Wisconsin unemployment rate drops below 5 percent

I didn't forget about this, I just wanted to be sure I gave this the proper amount of time required and not short change you. I am also giving you the benefit of the doubt that you're just fed up with how everyone touts the drop in unemployment as rousing success or points to the rise in it as a failure in the administration. But you cannot be more wrong that it is just a meaningless statistic, so please hear me out and I will try to ELI5. Please ask any questions you want, but from here on out it is party neutral and politics will only be in the footnote.

Unemployment is one of many measures to see how the economy is doing. Think of it as taking the temperature of the market, if it is high it could be one of many thing (sick/bad economy, stresses/structural changes that lead to layoffs, just had a huge workout/post war busts), but that number doesn't mean much in and of itself. Just like with seeing if you have the flu, you have to look at other things that are happening in the market to gauge if it could be something else.

Everyone has their chosen metrics to watch to see how the economy is going. Mine are unemployment, CPI (inflation), household income, and the shift in manufacturing (because it has the highest multiplier of the other employment sectors and it's my field). My uncle doesn't care about manufacturing or CPI, but he does keep track of the Treasury Notes because he's in personal finance. Janet Yellen (the current FED chair) seems to favor wage growth and underemployment because every time she speaks they both get mentioned, but that is probably because those are the lagging indicators to finally prove our economy has fully recovered. I'm not sure what /u/toasters_are_great follows, but he seems like enough of an econ nerd to have his go to metrics (also, correct me where I'm wrong on any of this or if you have better analogies).

So, by seeing a shrinking unemployment with a similarly shrinking underemployment, we're given good news because the economy is (probably) getting better. In fact, all of the market indicators are showing an improving economy in WI and the US (I'm skeptical to give any credit to anyone in political office, but I'm the minority). So why do we follow unemployment if it is an incomplete, lagging indicator of the economy? There are two primary reasons, one economic and one for news. The first is that unemployment does show economy slow downs and improvements, and it has a negative effect on the GDP of a region (GDP tl;dr: it doesn't actually measure the standard of living, but it is so heavily connected that it is accepted as a high level standard of living metric). The other reason is that for political theater because the average newspaper reader can wrap their head around what it means to be unemployed and know that it is bad.

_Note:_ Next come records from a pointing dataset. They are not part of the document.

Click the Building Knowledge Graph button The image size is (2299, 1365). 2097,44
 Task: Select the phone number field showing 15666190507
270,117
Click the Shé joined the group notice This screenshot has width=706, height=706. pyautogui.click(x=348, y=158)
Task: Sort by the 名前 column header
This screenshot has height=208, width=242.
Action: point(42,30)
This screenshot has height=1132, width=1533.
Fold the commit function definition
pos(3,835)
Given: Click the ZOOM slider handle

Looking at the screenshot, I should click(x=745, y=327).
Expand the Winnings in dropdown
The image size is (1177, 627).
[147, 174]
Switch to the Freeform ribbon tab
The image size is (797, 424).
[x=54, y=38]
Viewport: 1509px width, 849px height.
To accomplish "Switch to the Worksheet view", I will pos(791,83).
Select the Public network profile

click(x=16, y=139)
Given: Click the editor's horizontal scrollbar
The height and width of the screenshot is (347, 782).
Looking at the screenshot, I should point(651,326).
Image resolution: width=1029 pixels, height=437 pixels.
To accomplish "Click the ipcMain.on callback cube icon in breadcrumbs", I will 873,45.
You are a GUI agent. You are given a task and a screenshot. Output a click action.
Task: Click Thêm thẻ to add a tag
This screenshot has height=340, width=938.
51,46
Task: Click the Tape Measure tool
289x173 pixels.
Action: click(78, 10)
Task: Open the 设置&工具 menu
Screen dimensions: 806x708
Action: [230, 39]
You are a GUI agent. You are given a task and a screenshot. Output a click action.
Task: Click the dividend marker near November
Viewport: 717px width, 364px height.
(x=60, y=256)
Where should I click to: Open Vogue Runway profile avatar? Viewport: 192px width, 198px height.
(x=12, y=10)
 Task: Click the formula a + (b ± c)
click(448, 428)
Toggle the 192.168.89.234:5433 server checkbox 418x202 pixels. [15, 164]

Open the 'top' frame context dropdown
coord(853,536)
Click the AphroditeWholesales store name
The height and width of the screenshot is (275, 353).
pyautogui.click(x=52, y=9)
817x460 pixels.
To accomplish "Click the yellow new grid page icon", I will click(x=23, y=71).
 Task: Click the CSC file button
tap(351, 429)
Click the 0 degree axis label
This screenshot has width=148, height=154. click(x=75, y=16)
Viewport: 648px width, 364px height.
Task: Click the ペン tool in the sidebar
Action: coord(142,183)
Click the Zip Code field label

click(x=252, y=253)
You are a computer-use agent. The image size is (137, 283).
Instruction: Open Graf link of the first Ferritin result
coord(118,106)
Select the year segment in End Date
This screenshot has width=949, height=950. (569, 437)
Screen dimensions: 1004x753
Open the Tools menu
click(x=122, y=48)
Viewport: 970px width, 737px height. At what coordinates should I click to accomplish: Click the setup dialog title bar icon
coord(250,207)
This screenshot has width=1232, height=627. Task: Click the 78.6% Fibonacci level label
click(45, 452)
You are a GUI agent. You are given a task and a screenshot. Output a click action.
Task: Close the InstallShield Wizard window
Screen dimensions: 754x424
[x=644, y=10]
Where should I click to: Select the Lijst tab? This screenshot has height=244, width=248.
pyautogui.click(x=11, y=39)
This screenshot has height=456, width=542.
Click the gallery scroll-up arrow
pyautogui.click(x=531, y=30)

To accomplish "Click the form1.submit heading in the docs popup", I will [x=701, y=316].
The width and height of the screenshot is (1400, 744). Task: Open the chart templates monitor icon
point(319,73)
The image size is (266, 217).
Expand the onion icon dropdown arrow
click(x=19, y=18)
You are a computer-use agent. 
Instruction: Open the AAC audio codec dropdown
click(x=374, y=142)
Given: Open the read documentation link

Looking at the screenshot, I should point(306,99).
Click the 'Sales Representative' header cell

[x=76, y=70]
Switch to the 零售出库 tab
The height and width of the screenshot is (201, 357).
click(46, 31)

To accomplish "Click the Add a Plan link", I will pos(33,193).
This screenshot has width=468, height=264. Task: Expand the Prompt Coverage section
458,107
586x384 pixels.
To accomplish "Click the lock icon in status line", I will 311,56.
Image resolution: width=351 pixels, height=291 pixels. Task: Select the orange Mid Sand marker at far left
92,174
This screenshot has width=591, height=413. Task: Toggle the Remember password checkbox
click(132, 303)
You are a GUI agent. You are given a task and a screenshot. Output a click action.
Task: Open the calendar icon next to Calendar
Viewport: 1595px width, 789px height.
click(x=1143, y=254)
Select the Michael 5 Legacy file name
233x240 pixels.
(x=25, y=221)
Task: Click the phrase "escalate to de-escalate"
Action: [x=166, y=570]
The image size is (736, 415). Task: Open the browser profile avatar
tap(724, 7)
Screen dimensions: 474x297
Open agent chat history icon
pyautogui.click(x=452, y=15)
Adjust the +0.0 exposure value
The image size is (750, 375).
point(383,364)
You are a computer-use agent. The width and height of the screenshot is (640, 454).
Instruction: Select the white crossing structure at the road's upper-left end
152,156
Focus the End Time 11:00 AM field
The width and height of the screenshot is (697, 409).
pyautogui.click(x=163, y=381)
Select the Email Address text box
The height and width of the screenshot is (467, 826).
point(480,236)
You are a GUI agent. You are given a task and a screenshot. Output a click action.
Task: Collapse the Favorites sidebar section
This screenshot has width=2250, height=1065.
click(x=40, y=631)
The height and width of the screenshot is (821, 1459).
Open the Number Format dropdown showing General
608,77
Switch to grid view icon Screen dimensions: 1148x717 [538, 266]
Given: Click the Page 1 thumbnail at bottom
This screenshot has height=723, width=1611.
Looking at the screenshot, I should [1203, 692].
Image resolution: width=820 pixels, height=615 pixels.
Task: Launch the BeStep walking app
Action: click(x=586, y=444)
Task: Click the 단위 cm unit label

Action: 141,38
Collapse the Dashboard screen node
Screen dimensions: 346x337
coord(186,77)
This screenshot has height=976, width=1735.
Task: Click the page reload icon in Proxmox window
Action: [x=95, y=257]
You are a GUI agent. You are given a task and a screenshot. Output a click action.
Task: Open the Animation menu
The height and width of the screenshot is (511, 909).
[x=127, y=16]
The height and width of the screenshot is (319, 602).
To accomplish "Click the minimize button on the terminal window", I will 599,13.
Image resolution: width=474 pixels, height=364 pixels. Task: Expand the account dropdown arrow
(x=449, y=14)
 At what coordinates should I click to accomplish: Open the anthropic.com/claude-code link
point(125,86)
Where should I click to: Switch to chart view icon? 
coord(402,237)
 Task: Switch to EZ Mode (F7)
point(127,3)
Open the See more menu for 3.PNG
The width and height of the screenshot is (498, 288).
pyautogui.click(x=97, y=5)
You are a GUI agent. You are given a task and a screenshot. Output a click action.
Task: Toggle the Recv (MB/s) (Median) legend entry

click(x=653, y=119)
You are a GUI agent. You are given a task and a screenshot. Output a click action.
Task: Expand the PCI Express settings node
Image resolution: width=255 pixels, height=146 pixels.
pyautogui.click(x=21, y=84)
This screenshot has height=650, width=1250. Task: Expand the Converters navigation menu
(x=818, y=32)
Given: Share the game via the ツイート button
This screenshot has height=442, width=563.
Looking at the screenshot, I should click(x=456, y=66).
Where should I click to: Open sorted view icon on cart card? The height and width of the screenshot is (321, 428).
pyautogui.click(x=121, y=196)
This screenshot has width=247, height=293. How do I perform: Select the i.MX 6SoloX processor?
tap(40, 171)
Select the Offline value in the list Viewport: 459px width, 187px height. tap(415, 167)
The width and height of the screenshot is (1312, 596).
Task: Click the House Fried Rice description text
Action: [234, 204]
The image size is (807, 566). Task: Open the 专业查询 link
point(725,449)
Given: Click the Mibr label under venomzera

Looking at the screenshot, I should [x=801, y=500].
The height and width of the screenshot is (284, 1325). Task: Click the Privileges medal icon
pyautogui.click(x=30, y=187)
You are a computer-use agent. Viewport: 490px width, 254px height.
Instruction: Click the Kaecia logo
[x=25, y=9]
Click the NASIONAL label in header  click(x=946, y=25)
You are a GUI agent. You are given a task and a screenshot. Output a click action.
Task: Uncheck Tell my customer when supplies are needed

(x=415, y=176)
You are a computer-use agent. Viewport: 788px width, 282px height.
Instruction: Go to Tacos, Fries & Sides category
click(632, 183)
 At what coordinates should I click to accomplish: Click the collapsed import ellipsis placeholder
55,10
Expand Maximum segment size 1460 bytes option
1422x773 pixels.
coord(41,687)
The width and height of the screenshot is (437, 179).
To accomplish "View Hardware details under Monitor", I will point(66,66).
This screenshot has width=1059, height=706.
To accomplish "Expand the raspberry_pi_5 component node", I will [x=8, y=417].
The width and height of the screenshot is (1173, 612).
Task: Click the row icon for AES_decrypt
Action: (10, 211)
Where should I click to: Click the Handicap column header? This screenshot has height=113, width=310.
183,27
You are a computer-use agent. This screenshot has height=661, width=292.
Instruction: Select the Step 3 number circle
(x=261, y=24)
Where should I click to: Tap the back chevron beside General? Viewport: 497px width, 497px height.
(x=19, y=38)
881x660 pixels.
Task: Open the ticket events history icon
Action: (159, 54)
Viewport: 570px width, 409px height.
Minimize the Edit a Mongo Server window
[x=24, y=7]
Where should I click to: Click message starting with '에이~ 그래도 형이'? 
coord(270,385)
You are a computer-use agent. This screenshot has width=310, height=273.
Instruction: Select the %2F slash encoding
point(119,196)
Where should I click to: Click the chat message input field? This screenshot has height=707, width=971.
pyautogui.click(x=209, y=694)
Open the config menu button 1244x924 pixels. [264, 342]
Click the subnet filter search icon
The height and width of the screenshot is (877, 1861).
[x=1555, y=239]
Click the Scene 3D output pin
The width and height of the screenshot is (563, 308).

Here is the political footnote. The thing that makes it political theater is that people associate how well the economy is doing with who is in charge. The housing crash of '08 had little to do with Obama (he was at his highest power 1 vote in a sea of Congressmen), yet he was blamed for the result and people got upset at him for not fixing a structural problem that he had very little control over. Something inside our lizard brains tells us that the people in charge are all powerful and that they can control the economy, so we let them lead us along when they tell us about how they can improve the economy or it was the other guy's fault. Even Walker did this with his 250k jobs promise and we ate it up when in fact he took a 2 year economic prediction and doubled it, meaning we should have hit 250k with minimal intervention. That is also why I didn't tag the same story I linked as Politics, because we make it political not that it is inherently political (you can also see this with the top comment in there by someone who successfully goaded me into the MN v. WI economy just so he could say liberalism is better).

TL;DR: Unemployment is one of many factors to look at how the economy is doing and is important to follow. The problem is the theater we put it in and allow the actors to claim responsibility.